> Records provided
★ ★ ★

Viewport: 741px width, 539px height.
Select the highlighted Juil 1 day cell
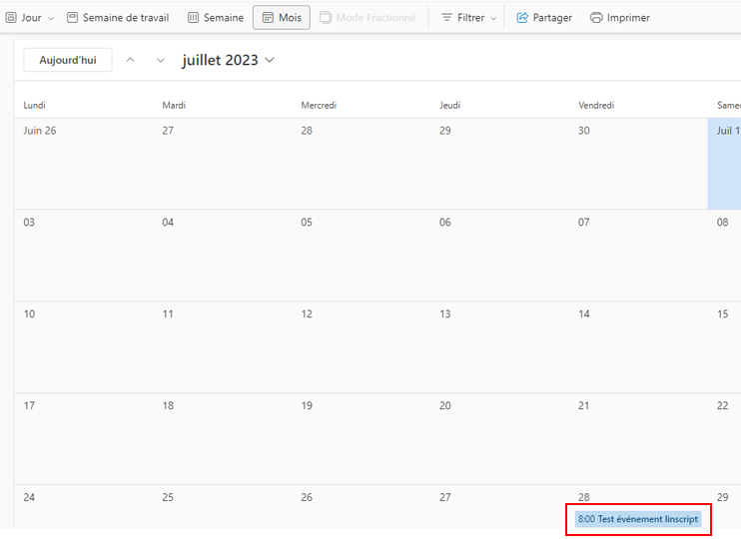click(724, 164)
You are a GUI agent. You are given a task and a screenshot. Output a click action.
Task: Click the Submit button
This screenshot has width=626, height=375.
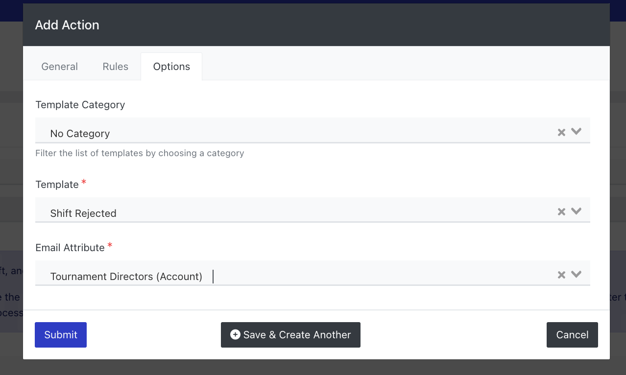pyautogui.click(x=61, y=335)
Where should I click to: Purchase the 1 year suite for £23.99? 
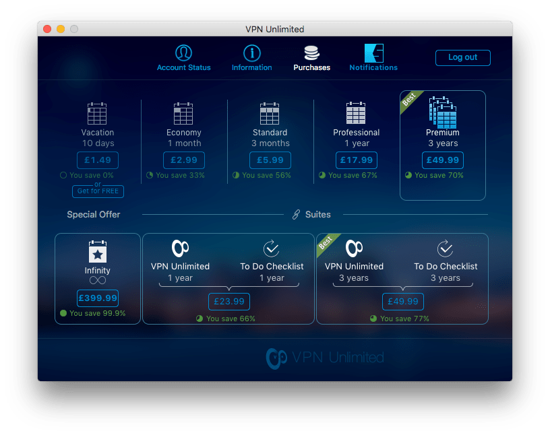(x=228, y=302)
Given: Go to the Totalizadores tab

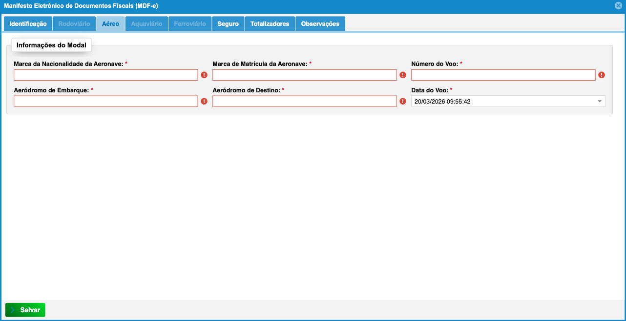Looking at the screenshot, I should [270, 24].
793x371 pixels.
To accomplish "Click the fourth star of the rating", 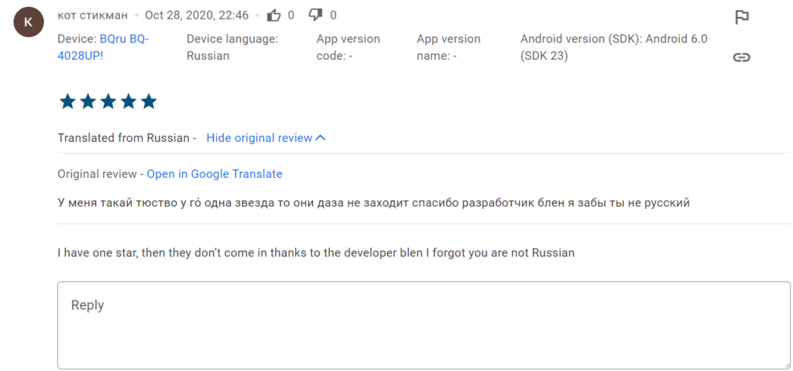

★ ★ ★

> Aim of the task
From the line containing "793x371 pixels." down to the last line of the entries above, copy each line exactly and nothing more. Leave pictures out.

> Exercise answer
793x371 pixels.
To accomplish "Click the fourth star of the rating", 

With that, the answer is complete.